ACTIVITY 1: Starting at the listing line that contains "Identify the location of writing-hand-icon: ✍️." and ending at the line that contains "The height and width of the screenshot is (313, 474).", rewrite those lines with "Identify" swapped for "Locate", keeping everything else the same.

To the best of my recollection, Owen never once even mentions asthma, let alone the terrible toll respiratory illness in general can have in urban areas.

At this point in the book, then, Owen seems to be saying that we should be willing to sacrifice our health, our security, and our contact with aesthetically satisfying landscapes - such as that surrounding his own home in rural Connecticut - for the sake of "built-in" - and hence compulsory - reductions in per capita energy consumption.  He is also saying we should not try to improve the urban environment itself if such improvements run counter to the paramount goal of energy efficiency.

This is one vision of sustainability, perhaps, but it raises a terrible question: If the requirements of sustainability always trump human well-being, why should we bother with sustainability?  In other words, once we have made all the sacrifices required for sustainability, as Owen defines it, would the resulting way of life be worth sustaining?  Even more terrible is the question: If the requirements of sustainability always trump human autonomy - if we must be "forced" to be sustainable - who will decide how we ought to live?

As noted, however, even Owen has trouble maintaining these assumptions through the whole book.  In the last few paragraphs, he raises again the question of how cities may be made more livable for actual human beings.  "Somehow," he concludes, we have to change the direction of new development toward greater density.
For American cities, that will mean first understanding and then extending the benefits of population density and the thoughtful mixing of uses, as well as acknowledging that in a dense city the truly important environmental issues are less likely to be things like the carbon footprints of apartment buildings than they are to be old-fashioned quality-of-life concerns like education, culture, crime, street noise, bad smells, resources for the elderly, and the availability of recreational facilities - all of which affect the willingness of people to live in efficient urban cores rather than packing up their children and fleeing to the suburbs.  Issues like those can be tough for traditional environmentalists to come to terms with, because they don't feel green: Where are the organic gardens and the backyard compost heaps? (319)
It's not yet clear from this passage in what sense Owen sees "quality-of-life concerns" as environmental issues: they may be environmental issues in the primary sense, in that they involve the everyday surroundings of urban dwellers, or they may be environmental issues in a more derivative sense, in that they make it easier for people to make the needed sacrifices to lower per capita energy use.  The latter reading would be consistent with Owen's thesis, but I would take the former, primary sense as being more useful for people who are trying to decide where to live.

The problem of human autonomy and political legitimacy persists right up to the end of the book, however. Owen writes:
environmental solutions that depend solely on willpower are doomed to fail.  Plans that are designed, instead, to harness and direct human nature - such as the instinctive human aversion to going broke - are far more likely to succeed as long as the incentives remain in place. (317)
Even better, he says, are landscapes where the incentives are built-in, where living arrangements themselves "force residents to do the right thing automatically, without encountering their conscience or emptying their wallet" (317-318).  Owen does not address the question of who will be designing those plans or those living arrangements. He never touches the question of whether this can be done democratically, or whether there must be some kind of elite technocracy involved.

ACTIVITY 2: From the passage about Owen's book, copy word for word the part starting at "Even better, he" and ending at "elite technocracy involved.".

RECORDS PROVIDED:
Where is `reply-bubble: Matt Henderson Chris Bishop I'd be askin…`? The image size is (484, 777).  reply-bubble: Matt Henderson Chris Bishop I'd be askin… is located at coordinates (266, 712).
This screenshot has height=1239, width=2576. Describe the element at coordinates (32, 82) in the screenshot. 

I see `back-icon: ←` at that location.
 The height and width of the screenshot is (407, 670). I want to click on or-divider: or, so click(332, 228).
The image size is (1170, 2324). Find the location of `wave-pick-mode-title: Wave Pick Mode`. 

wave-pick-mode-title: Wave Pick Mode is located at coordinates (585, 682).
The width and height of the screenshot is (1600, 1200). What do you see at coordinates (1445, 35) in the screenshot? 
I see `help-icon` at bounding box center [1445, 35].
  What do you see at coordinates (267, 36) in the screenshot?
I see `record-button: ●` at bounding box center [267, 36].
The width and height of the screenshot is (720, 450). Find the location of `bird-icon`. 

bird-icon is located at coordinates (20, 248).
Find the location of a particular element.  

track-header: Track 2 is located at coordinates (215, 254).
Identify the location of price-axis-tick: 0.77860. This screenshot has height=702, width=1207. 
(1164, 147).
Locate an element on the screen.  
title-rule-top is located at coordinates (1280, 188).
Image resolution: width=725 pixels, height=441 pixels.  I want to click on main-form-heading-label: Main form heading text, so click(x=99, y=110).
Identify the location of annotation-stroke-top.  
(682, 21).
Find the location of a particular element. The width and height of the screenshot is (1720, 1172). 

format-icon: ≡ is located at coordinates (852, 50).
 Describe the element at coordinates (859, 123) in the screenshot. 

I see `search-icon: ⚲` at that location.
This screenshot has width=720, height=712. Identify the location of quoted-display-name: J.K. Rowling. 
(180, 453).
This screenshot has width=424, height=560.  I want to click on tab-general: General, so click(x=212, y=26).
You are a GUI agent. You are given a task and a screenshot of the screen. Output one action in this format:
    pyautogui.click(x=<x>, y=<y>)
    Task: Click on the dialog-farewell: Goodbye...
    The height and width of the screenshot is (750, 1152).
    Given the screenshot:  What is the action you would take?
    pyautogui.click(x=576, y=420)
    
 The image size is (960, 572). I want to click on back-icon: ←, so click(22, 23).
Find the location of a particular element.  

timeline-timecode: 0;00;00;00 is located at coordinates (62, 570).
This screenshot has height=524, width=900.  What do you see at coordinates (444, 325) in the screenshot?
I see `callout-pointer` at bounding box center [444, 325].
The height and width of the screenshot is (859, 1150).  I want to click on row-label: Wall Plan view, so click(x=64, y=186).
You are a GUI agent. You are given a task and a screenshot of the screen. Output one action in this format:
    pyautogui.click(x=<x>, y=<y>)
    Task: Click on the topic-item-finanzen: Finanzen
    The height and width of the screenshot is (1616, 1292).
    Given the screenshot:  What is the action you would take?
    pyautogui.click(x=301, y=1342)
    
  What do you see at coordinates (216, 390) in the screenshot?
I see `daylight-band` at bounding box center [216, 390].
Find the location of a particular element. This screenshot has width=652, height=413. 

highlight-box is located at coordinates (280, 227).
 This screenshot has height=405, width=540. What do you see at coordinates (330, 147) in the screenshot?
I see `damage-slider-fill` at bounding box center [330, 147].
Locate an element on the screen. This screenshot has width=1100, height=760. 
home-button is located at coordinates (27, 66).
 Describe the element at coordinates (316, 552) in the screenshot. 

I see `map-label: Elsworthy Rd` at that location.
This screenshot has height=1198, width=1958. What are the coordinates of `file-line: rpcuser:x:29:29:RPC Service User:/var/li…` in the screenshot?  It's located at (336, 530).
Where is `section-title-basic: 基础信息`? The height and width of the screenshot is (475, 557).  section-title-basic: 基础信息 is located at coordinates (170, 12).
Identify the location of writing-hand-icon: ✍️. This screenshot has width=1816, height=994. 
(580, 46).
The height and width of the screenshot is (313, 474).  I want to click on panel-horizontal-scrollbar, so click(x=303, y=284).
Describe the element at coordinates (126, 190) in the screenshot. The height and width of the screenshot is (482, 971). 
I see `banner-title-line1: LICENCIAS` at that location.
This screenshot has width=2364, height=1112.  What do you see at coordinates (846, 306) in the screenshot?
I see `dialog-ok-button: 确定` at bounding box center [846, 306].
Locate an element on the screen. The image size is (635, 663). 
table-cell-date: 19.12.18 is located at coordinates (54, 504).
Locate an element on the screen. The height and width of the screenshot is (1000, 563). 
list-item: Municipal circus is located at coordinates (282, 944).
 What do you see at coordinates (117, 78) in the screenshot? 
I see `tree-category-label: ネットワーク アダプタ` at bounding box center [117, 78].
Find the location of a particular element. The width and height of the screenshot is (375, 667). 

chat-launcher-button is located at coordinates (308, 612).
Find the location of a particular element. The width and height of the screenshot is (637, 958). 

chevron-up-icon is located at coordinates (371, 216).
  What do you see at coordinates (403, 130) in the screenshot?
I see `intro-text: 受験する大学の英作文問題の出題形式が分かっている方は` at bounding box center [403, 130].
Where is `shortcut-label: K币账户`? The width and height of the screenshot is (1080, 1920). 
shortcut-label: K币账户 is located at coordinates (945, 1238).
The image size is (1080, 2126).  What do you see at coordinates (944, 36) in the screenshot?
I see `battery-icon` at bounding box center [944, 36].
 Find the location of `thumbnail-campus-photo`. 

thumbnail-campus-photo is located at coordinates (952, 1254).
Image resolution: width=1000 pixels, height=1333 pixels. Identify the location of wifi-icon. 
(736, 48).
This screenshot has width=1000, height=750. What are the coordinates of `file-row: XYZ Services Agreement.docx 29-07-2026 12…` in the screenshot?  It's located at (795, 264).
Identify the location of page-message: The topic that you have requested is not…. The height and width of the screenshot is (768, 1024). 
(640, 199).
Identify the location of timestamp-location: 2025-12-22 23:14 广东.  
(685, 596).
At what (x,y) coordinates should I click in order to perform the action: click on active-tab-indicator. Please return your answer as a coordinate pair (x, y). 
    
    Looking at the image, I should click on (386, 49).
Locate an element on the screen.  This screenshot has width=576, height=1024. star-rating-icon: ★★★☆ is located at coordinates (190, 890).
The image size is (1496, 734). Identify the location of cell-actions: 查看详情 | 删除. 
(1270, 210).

EXERCISE RESULT 1:
Locate the location of writing-hand-icon: ✍️. This screenshot has width=1816, height=994. 
(580, 46).
The height and width of the screenshot is (313, 474).  I want to click on panel-horizontal-scrollbar, so click(x=303, y=284).

EXERCISE RESULT 2:
Even better, he says, are landscapes where the incentives are built-in, where living arrangements themselves "force residents to do the right thing automatically, without encountering their conscience or emptying their wallet" (317-318).  Owen does not address the question of who will be designing those plans or those living arrangements. He never touches the question of whether this can be done democratically, or whether there must be some kind of elite technocracy involved.